PROMPT: Whatever runs from the line with "Task: View 7일 이내 소멸 2장 coupons" to the end of the records below must be copied exactly, with nothing else included.

STUDY MATERIAL:
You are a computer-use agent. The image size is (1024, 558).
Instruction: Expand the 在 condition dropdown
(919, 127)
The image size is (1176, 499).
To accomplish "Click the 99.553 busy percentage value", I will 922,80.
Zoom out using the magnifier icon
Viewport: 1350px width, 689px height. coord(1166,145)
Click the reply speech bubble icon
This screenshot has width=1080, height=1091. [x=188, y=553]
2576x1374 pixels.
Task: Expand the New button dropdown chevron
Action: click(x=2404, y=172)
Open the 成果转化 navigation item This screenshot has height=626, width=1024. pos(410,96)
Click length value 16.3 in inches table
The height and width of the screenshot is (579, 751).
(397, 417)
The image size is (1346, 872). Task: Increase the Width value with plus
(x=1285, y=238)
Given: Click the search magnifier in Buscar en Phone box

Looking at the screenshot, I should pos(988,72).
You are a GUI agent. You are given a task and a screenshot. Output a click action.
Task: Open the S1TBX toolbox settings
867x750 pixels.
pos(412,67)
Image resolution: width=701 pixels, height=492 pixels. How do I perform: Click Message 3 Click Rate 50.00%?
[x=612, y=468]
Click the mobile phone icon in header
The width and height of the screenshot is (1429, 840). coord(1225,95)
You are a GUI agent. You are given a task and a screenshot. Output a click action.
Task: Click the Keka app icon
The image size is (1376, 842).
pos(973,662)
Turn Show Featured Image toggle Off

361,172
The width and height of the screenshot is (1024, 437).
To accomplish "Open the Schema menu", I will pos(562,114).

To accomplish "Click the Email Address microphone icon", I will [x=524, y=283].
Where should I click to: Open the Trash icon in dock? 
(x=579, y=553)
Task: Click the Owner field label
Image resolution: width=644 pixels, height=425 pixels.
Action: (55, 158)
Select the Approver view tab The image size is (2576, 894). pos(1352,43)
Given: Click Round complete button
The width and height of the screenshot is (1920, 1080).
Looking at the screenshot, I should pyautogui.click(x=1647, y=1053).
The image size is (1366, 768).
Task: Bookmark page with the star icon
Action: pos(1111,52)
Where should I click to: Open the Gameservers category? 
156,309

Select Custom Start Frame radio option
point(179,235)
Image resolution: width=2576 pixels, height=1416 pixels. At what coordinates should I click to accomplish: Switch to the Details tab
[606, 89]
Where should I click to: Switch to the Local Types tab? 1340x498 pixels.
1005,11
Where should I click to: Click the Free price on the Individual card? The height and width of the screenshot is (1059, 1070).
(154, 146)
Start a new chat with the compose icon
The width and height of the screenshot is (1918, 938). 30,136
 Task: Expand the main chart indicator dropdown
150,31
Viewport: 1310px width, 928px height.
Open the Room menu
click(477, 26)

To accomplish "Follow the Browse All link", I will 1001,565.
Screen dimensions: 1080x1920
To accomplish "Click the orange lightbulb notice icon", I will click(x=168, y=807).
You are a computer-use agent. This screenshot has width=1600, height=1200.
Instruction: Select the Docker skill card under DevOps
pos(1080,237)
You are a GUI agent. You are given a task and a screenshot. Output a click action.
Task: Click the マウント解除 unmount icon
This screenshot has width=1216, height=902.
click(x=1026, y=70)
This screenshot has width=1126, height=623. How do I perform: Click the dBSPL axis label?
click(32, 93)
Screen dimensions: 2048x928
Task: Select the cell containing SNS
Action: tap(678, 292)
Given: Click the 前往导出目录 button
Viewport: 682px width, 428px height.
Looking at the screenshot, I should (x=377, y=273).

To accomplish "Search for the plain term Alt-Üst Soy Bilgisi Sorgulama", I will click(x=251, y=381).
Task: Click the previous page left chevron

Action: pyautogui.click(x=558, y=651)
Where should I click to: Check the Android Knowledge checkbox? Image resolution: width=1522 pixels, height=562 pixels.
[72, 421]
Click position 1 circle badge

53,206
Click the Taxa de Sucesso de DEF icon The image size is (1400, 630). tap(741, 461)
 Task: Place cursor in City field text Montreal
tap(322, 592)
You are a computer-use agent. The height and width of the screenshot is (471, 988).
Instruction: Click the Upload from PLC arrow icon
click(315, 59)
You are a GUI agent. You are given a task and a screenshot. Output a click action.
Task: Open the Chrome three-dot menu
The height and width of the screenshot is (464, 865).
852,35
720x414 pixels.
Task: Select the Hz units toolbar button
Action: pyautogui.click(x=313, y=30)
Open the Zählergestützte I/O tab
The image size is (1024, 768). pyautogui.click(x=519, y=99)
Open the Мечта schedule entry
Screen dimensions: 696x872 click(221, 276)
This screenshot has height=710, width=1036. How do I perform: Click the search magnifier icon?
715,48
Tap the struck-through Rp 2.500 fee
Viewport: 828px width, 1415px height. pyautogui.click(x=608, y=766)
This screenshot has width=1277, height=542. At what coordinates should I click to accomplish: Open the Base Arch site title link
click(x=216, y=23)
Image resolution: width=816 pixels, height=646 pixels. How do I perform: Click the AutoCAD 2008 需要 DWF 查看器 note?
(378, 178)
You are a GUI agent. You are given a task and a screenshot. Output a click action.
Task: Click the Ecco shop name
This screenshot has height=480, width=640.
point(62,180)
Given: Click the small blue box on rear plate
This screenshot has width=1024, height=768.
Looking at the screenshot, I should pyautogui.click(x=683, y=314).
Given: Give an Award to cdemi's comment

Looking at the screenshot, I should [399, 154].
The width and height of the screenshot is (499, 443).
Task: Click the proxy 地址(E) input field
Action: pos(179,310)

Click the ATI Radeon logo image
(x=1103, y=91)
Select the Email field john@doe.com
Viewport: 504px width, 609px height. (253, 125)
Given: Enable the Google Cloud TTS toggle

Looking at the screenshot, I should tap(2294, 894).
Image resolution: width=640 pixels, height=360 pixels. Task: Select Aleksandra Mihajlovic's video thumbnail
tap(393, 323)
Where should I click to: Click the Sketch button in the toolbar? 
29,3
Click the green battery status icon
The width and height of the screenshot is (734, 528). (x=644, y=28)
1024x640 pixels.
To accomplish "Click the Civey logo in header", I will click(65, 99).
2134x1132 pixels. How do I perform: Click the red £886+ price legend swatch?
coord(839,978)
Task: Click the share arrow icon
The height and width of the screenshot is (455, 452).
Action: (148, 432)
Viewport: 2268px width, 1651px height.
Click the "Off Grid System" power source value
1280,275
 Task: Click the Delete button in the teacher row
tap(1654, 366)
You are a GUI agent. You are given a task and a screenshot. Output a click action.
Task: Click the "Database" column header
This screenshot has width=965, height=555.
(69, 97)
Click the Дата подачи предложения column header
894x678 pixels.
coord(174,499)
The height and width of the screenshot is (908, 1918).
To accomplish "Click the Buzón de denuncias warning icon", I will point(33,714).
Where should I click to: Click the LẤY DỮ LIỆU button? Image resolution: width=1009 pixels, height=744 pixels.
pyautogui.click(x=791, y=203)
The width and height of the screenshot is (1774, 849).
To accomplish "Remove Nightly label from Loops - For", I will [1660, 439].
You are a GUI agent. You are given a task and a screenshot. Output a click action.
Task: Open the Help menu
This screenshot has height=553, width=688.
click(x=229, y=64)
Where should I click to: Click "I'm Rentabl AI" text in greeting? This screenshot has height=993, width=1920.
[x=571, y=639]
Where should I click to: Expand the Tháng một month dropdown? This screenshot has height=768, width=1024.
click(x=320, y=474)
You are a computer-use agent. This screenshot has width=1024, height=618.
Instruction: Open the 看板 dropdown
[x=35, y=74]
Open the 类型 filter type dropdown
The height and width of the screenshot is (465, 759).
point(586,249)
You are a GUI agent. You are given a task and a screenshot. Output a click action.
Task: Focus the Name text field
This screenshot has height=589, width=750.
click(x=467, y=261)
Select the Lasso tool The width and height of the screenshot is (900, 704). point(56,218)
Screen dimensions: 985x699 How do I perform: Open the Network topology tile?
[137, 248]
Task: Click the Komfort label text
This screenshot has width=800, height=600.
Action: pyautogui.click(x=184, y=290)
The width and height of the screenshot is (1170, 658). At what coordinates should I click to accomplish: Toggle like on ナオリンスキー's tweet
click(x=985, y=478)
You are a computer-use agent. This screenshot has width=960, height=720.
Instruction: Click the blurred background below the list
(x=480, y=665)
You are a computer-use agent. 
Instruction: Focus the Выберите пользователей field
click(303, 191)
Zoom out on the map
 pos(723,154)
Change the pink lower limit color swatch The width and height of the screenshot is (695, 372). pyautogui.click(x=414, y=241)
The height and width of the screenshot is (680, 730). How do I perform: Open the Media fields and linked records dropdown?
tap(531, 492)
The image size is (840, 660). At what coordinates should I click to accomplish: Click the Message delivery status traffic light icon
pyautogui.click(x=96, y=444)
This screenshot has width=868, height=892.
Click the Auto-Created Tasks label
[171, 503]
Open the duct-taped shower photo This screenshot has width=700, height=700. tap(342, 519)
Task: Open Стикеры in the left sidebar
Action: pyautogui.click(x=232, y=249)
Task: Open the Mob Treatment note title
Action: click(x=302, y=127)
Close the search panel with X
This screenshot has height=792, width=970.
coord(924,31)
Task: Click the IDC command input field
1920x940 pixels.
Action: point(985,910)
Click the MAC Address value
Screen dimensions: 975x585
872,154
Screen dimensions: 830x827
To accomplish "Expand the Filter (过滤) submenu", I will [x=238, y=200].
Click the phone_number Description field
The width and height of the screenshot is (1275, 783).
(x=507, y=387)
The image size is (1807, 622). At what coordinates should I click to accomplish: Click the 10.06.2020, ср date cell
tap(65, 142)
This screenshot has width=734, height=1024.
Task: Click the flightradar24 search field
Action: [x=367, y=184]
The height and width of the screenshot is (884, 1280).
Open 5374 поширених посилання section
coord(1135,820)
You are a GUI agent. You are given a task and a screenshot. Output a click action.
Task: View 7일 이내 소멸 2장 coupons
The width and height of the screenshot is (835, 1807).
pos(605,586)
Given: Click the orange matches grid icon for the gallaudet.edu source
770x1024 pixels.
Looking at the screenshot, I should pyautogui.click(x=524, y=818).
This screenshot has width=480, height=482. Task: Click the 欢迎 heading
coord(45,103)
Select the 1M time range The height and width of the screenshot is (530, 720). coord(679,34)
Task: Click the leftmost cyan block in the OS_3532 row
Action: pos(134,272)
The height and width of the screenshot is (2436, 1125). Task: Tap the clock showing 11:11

SOLVED PROBLEM:
Task: View 7일 이내 소멸 2장 coupons
The width and height of the screenshot is (835, 1807).
pos(605,586)
Given: Click the orange matches grid icon for the gallaudet.edu source
770x1024 pixels.
Looking at the screenshot, I should pyautogui.click(x=524, y=818).
This screenshot has width=480, height=482. Task: Click the 欢迎 heading
coord(45,103)
Select the 1M time range The height and width of the screenshot is (530, 720). coord(679,34)
Task: Click the leftmost cyan block in the OS_3532 row
Action: pos(134,272)
The height and width of the screenshot is (2436, 1125). Task: Tap the clock showing 11:11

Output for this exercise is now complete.